Seasonal Labor a Major Concern
As with many Michigan farms, maintaining an adequate labor force is a constant issue. “We’re still a relatively small operation, and the cost of labor is a big hurdle we have in trying to be profitable,” Fran Tuite admits. While the farm retains a small year-round staff for regular farm and brewery duties, field crews are hired for hop harvesting, which must be done by hand. In the past, Flatwater Farms was able to recruit foreign agricultural workers from area vineyards looking for more work, “but recent immigration issues at the Mexican border have made it difficult,” Fran says.
Cost is another factor: In 2023, the U.S. Department of Labor set compensation for foreign-born farm workers on H-2A visas at $17.34 an hour. In addition to the availability and cost issues, Flatwater Farms lacks adequate facilities to house foreign workers during its busy season.
Fortunately, the farm has found some success in recruiting local high school and college students looking for summer work.
Community-Supported Agriculture (CSA)
Community-Supported Agriculture connects producers and consumers within the food system by allowing the consumer to subscribe to a farm’s harvest. By mid-2023, Flatwater Farms had more than 50 CSA members in addition to several wholesale accounts.
The farm’s CSA season typically runs from late May until early November, and as the farm entered its third season in 2023, its USDA-certified organic fruits and vegetables included a wide variety of potatoes, tomatoes, winter squash, beans, peas, watermelons and radishes.
Building More Connections to Community
Along with its brewery and CSA activities, Flatwater Farms and River St. Joe are always looking for ways to play a vital role in the surrounding community. Visitors are welcome. “We encourage people to bring their kids and dogs,” Fran says. “We want to unite people with different opinions and get them talking to each other. Our mission is to be a welcoming place of conversations and connections.”
Education is another important component. “Consumers don’t always understand why we are different,” Fran acknowledges. “Terms like ‘organic,’ ‘pasture-raised’ and ‘natural’ can be confusing. We need to do a better job of explaining it all.” Greenhouse classes are planned, along with other special events. At some point, a farm store will also be added.

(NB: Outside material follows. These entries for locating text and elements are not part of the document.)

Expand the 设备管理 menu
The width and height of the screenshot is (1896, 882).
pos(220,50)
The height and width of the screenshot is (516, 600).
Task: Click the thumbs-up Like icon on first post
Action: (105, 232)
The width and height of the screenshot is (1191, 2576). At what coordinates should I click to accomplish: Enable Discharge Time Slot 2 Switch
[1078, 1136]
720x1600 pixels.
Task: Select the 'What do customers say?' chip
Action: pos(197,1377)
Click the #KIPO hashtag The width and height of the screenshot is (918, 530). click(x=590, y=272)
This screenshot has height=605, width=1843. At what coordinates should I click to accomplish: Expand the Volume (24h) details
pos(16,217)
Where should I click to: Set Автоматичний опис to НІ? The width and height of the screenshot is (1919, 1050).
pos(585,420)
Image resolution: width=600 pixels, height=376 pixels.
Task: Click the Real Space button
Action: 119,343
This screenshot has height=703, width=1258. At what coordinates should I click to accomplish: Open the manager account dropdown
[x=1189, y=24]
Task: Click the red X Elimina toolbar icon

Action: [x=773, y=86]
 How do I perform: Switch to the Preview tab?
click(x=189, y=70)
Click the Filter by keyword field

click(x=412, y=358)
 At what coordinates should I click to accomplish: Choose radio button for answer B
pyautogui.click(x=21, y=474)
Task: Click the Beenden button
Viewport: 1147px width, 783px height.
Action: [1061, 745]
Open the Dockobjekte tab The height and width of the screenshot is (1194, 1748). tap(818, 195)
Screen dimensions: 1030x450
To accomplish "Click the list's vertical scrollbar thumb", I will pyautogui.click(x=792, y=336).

In addition to its kid- and dog-friendly policy, Flatwater Farms has earned Bronze Certification as a Bicycle Friendly Business (BFB) by the League of American Bicyclists, representing another important constituency of health-conscious consumers. The farm and brewery also support a number of nonprofit initiatives including food banks, human rights organizations and substance abuse treatment programs. Fran further hopes to build closer ties among a growing group of organic farmers and related businesses in the area.
Meanwhile, there are signs that wildlife is returning to the former industrial green pepper farm. The beehives are thriving, more than 34 different bird species have been identified on the property, and the staff now has to mow some grassy areas to keep rabbits from nesting.
“It’s fun to walk the farm and see and hear nature coming back,” Fran Tuite says.